- [Material for this task]
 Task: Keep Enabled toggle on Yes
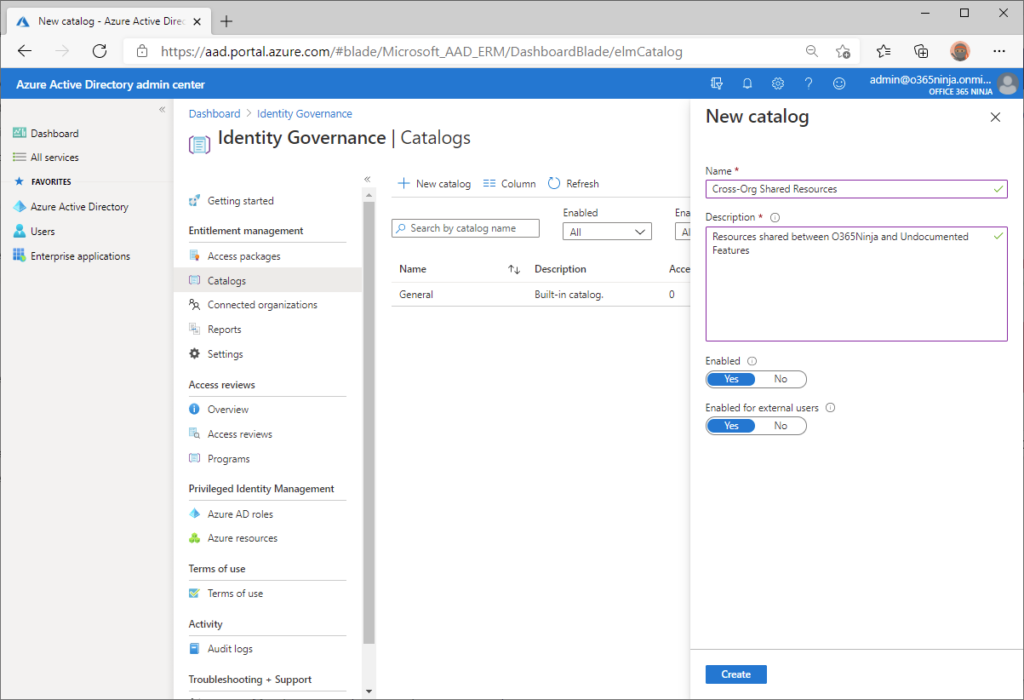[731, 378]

* * *

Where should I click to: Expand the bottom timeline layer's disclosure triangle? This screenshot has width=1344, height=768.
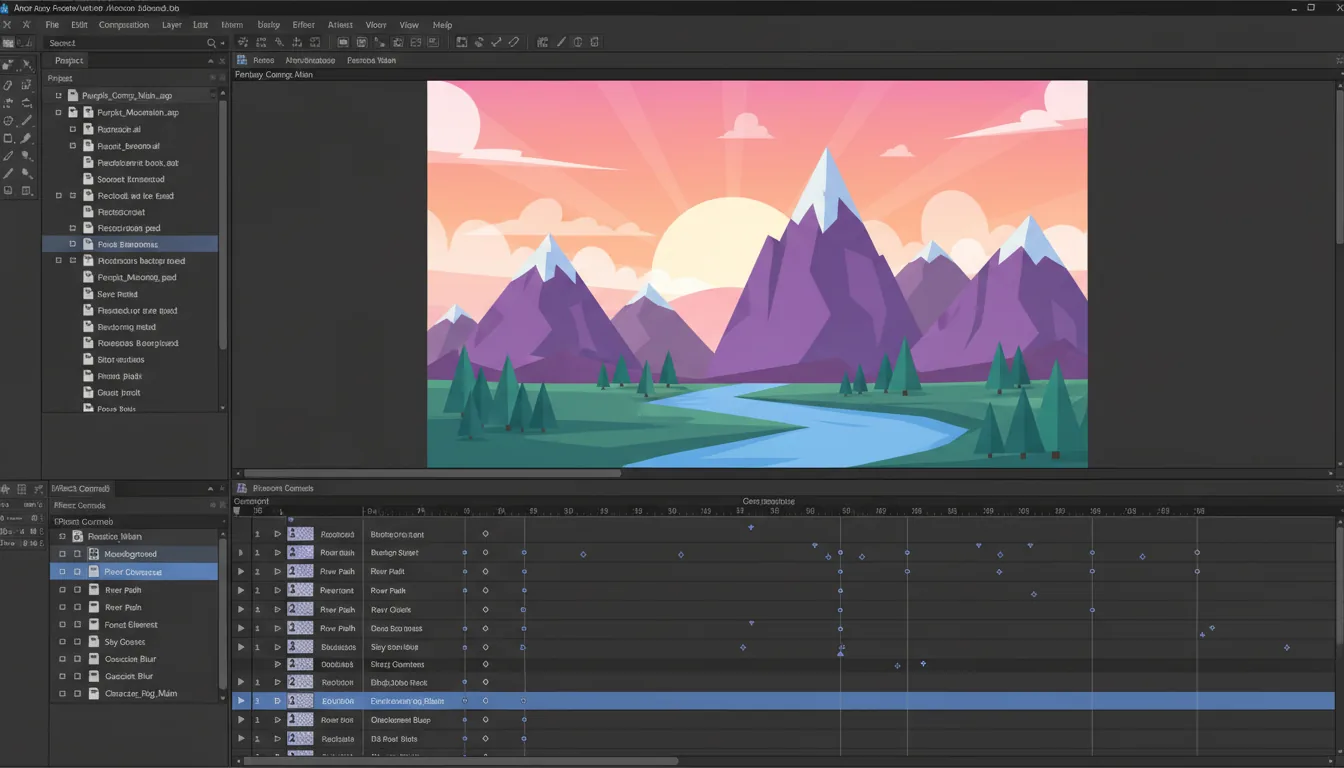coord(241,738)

...

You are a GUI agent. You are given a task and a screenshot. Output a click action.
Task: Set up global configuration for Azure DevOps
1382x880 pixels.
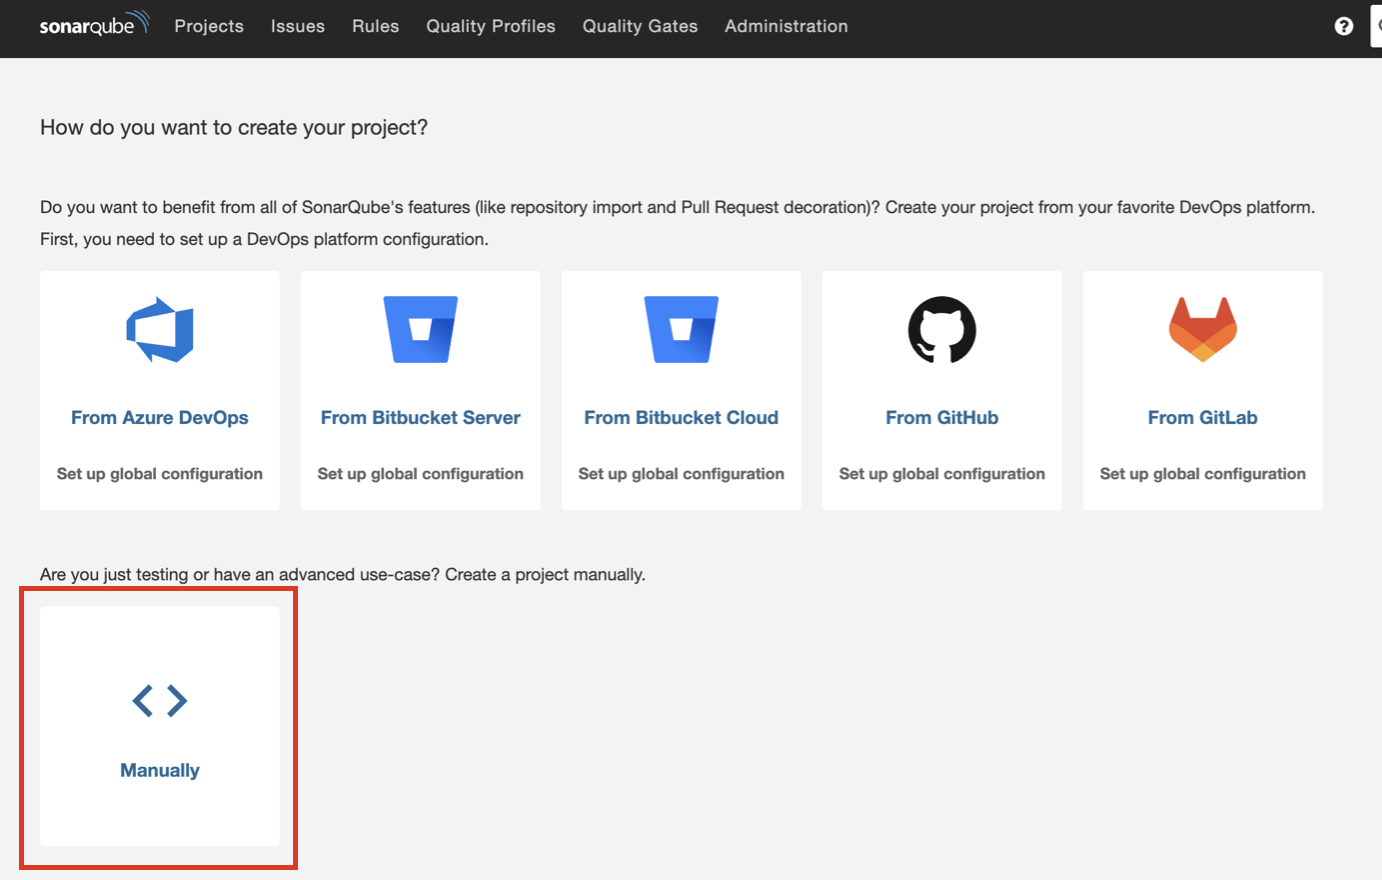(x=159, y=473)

- [What to produce] Replace "timeline" with "track" in the stretch of rows from the line containing "Where should I" through the line containing "coord(241,738)", keeping everything else the same and leaving the pictures out.

- [Full response]
Where should I click to: Expand the bottom track layer's disclosure triangle? This screenshot has width=1344, height=768.
coord(241,738)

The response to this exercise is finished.